A logo showing icons of two talk balloons, one has the three-dots indicating someone is typing. The title is How To Talk to Strangers, a conversation with Steve Portigal

Jennifer Rash interviewed me for DesignTalk, her blog.

I pulled out one part of our exchange, but there’s more and you should read the whole thing (it’s pretty short!):

What is your approach for discussing sensitive topics?
I can think of plenty of times where participants opened the door to an off-topic sensitive area (say, repeated, thinly-veiled references to being frustrated with a spouse) and I just left it alone, because it wasn’t germane to our focus. In general, It’s worth being clear with ourselves whether a topic might be uncomfortable for us or for our participants and not conflating the two.

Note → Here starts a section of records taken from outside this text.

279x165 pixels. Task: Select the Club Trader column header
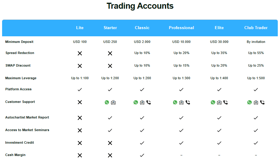256,28
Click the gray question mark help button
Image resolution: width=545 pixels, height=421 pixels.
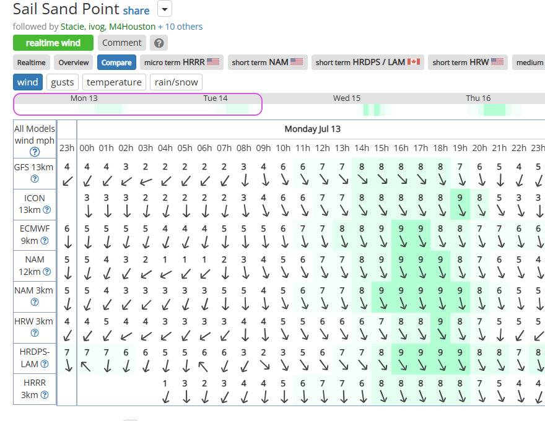[x=159, y=43]

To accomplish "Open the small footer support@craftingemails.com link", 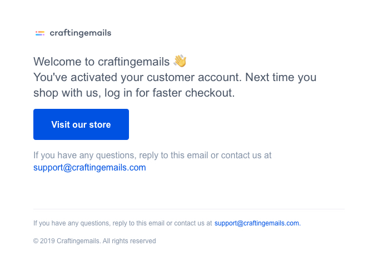I will point(257,223).
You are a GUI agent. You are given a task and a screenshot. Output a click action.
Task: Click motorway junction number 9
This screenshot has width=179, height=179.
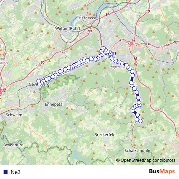pos(62,52)
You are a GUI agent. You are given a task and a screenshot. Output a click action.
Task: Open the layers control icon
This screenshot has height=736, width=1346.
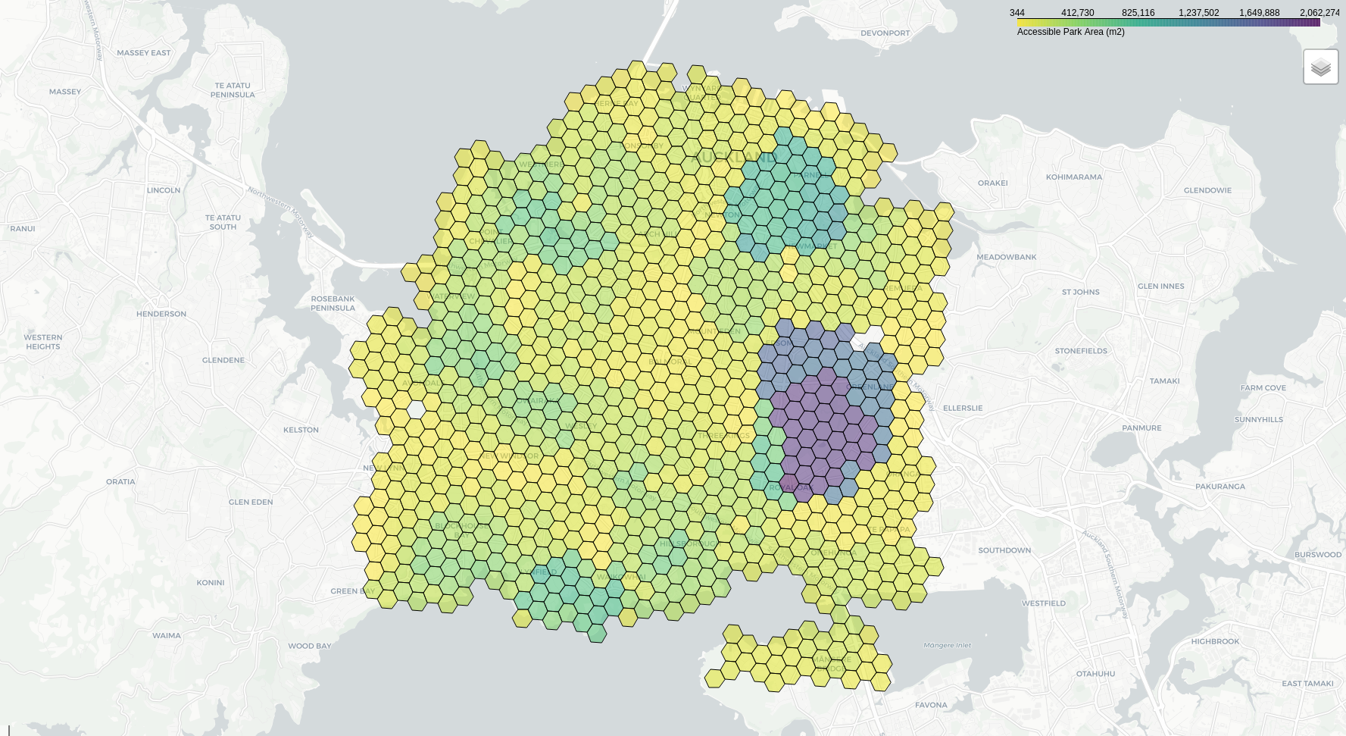(1320, 67)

So I think there’s a combination of sensitivity for either party, and relevance that informs how if or how I proceed.

When we’re talking about sensitive topics, I’ll generally be neutral (maybe using body language to indicate I’m listening rather than an exclamation like “oh no!” that indicates I have my own emotions about what they’ve shared). My follow-ups may be neutral and direct (“What did you decide to do then?”) if I perceive my participant as comfortable, but if I’m going to be more cautious I can ask a projective question, where the question isn’t about them, but some other group of people.

Q: How have you seen other people in the community deal with that situation?
A: Well, when it happened to me, I decided to…

Making the question less direct sometimes prompts a response about them, but those cases, it was their choice to talk about themselves specifically rather than more broadly about other people.